# DESCRIPTION OF THE TASK
What you return must match the records word for word, except that pictures are dropped.

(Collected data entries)
►

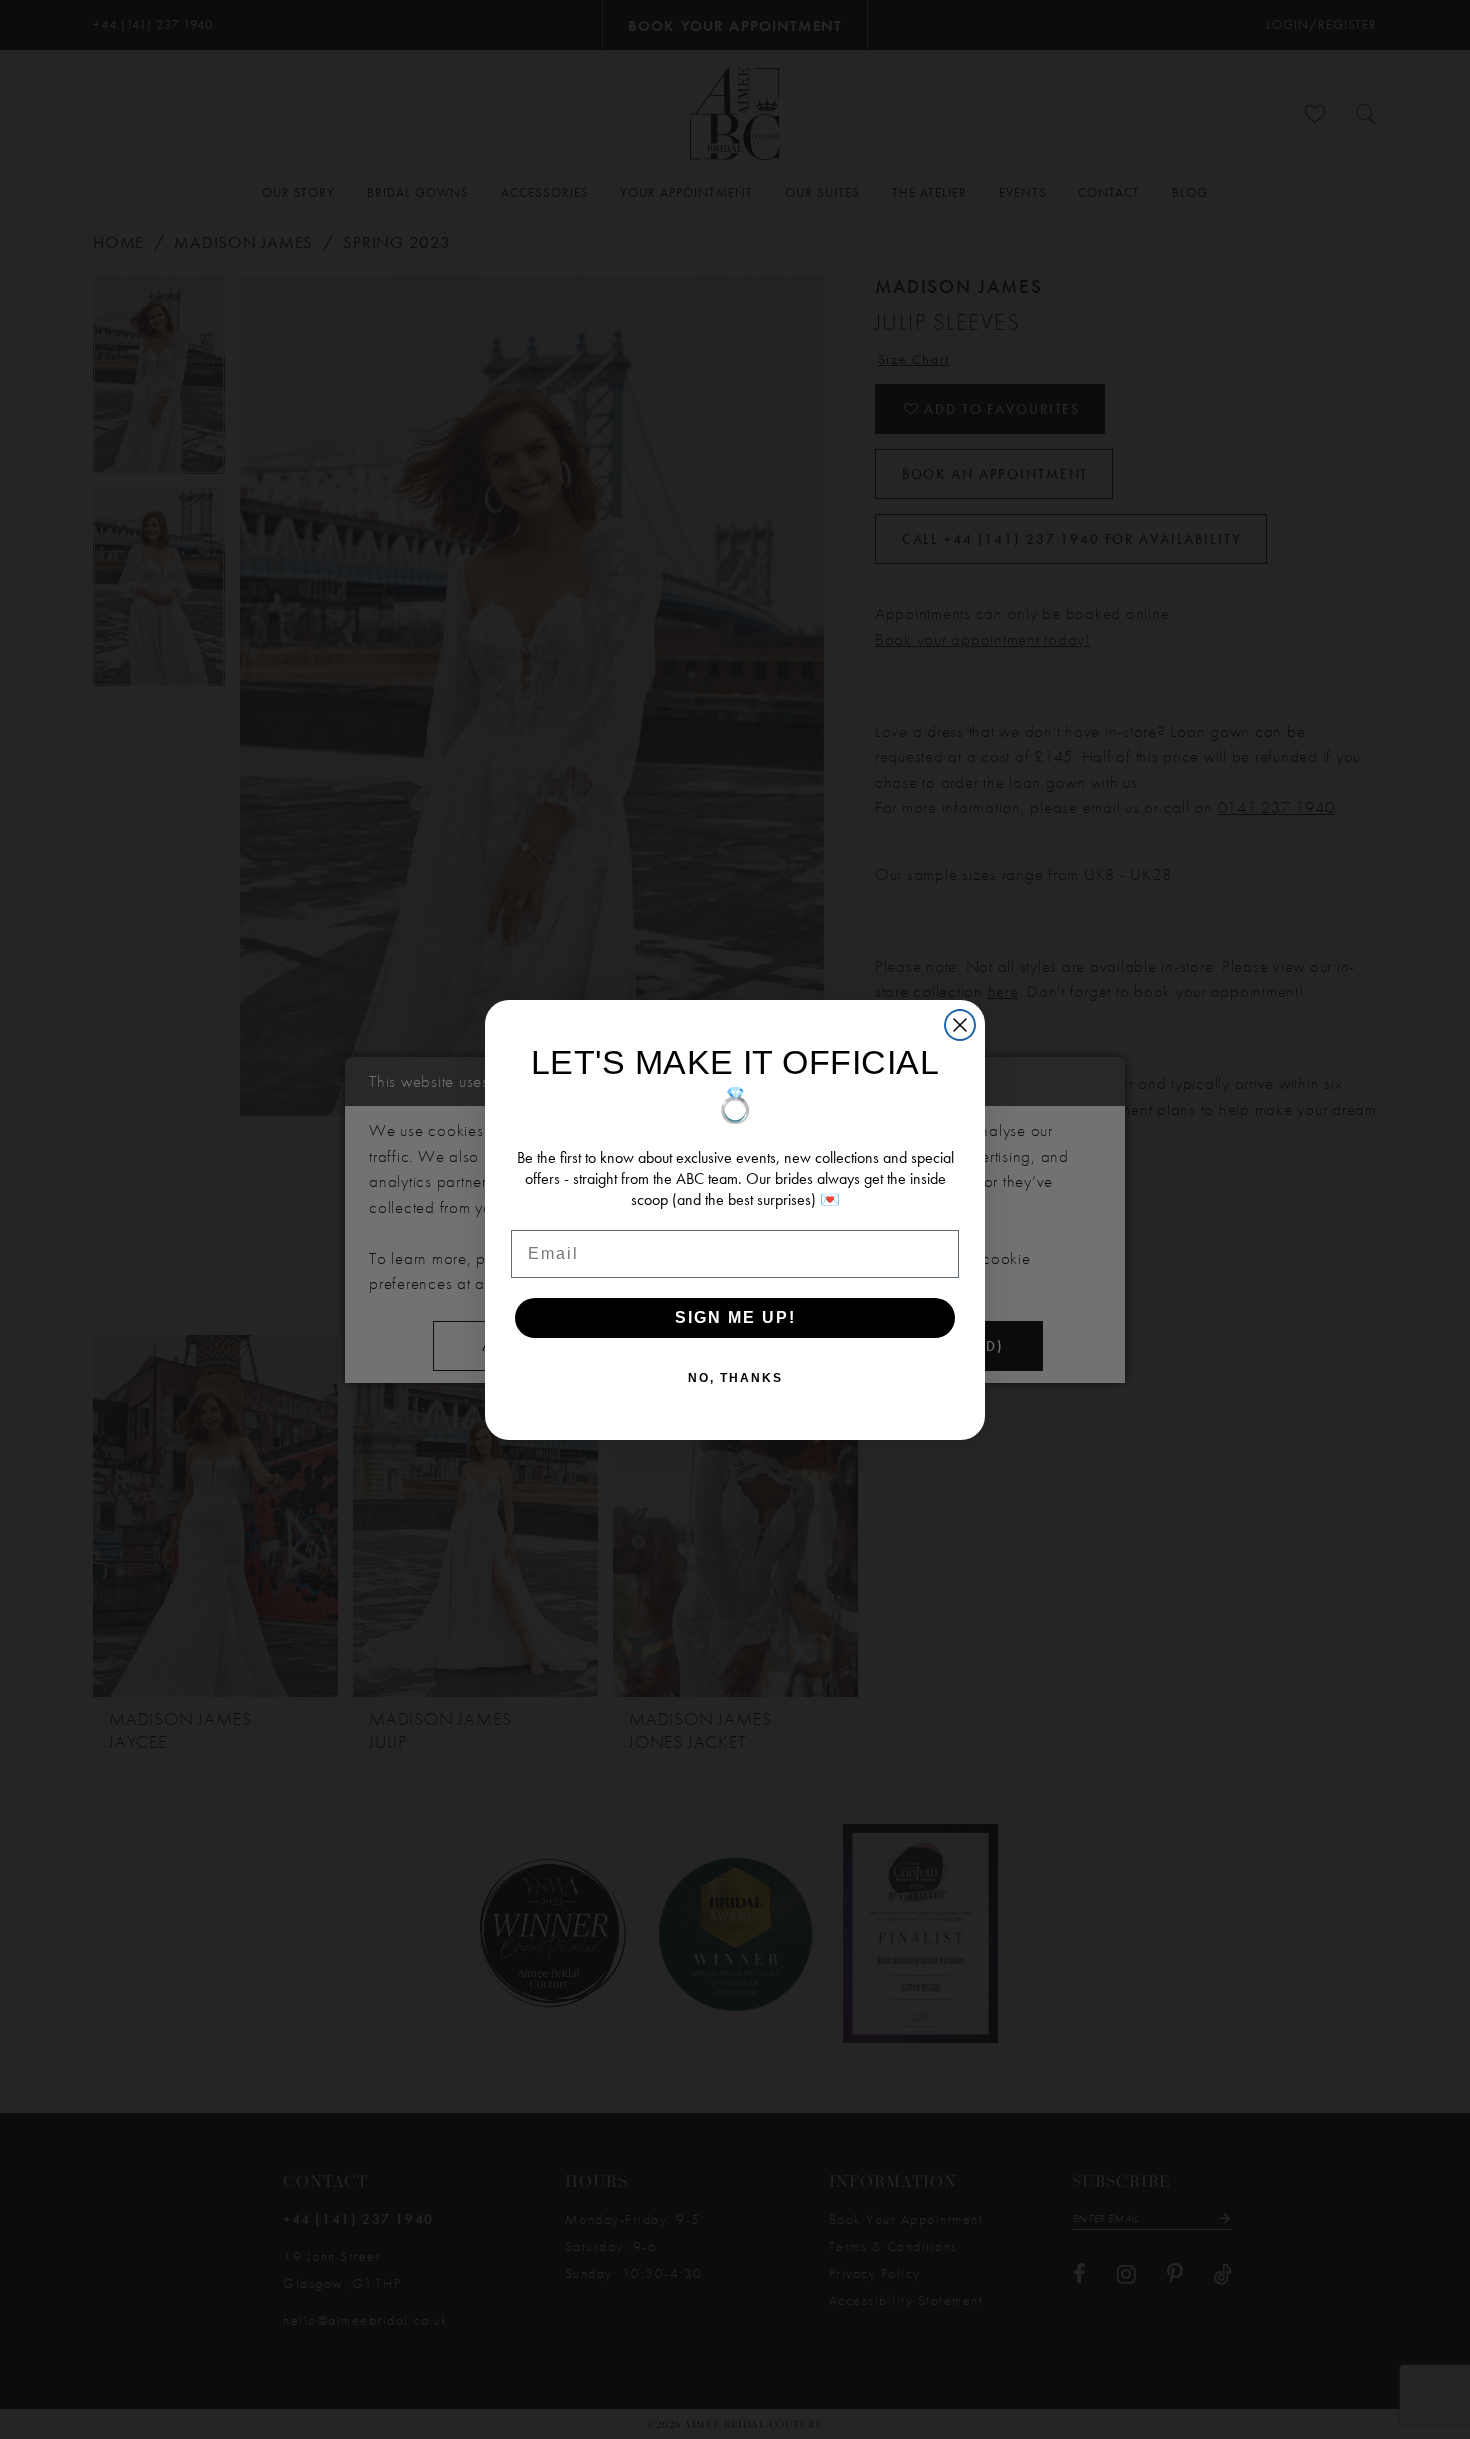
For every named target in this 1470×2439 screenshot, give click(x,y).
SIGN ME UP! (735, 1317)
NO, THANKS (735, 1378)
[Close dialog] (960, 1025)
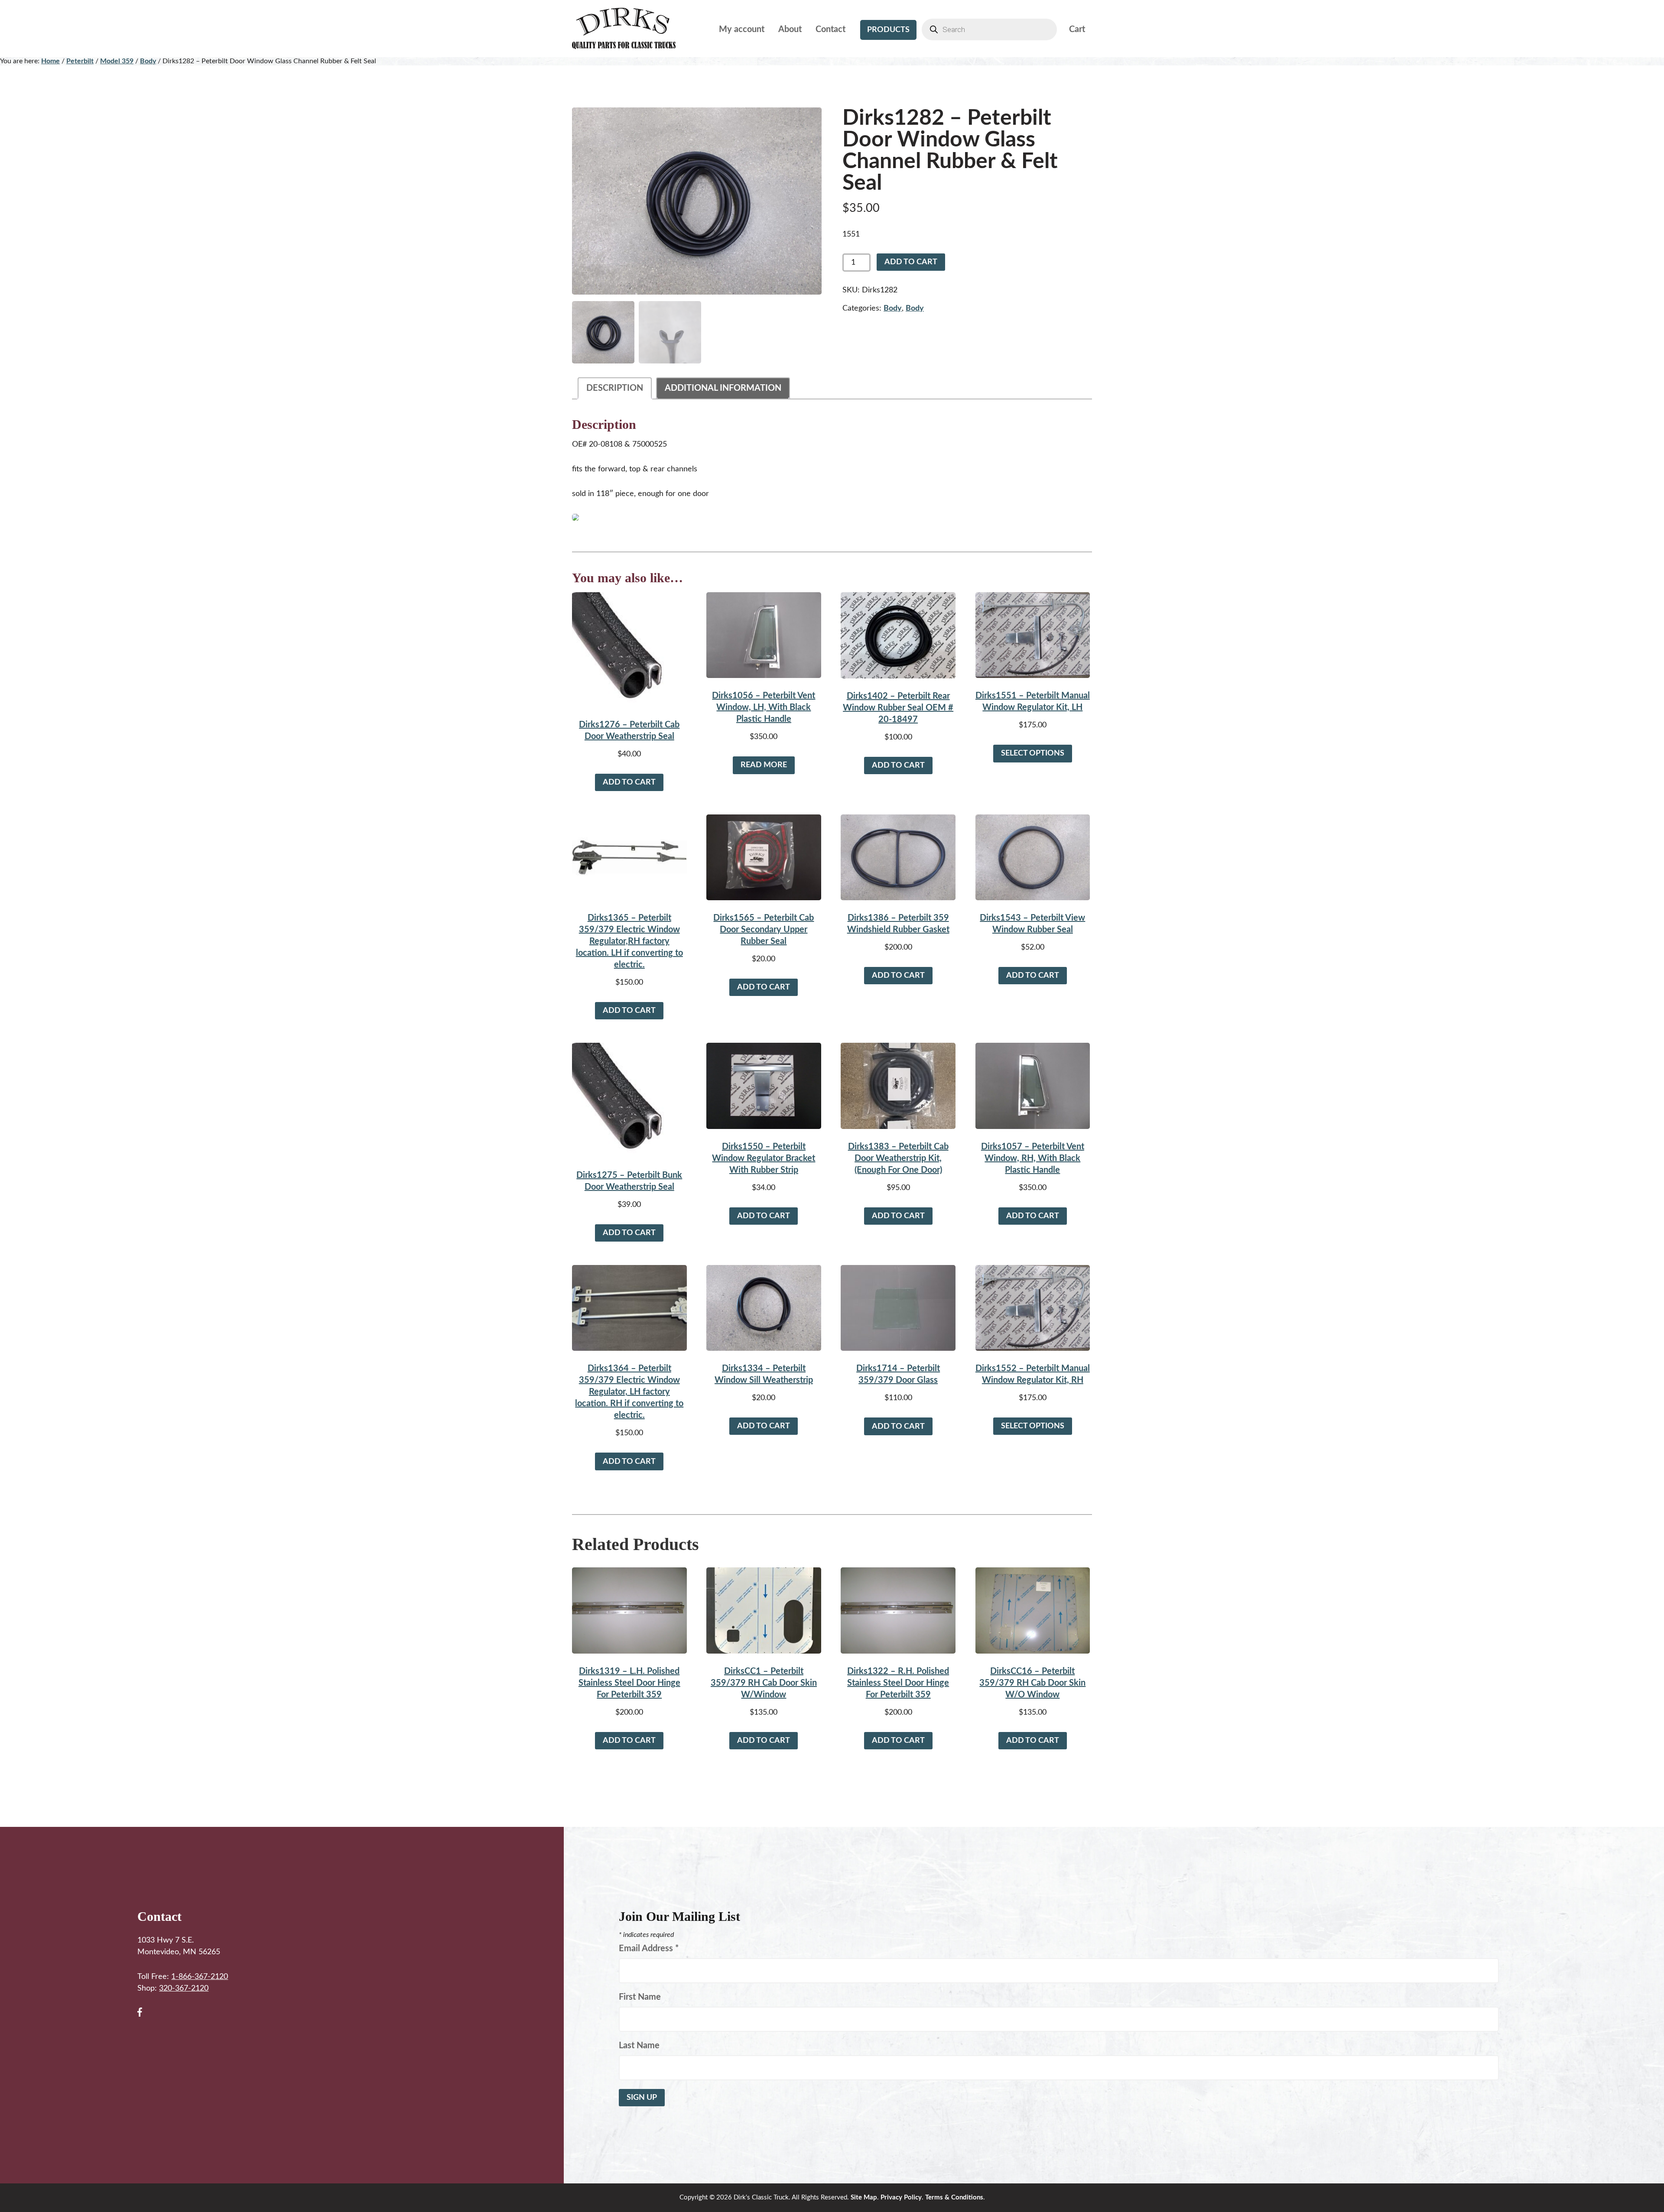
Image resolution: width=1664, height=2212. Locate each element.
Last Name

◄

# WRITTEN RESPONSE
For every named target in this 1470×2439 screenshot, give click(x,y).
SIGN ME UP! (735, 1317)
NO, THANKS (735, 1378)
[Close dialog] (960, 1025)
Image resolution: width=1664, height=2212. Locate each element.
Last Name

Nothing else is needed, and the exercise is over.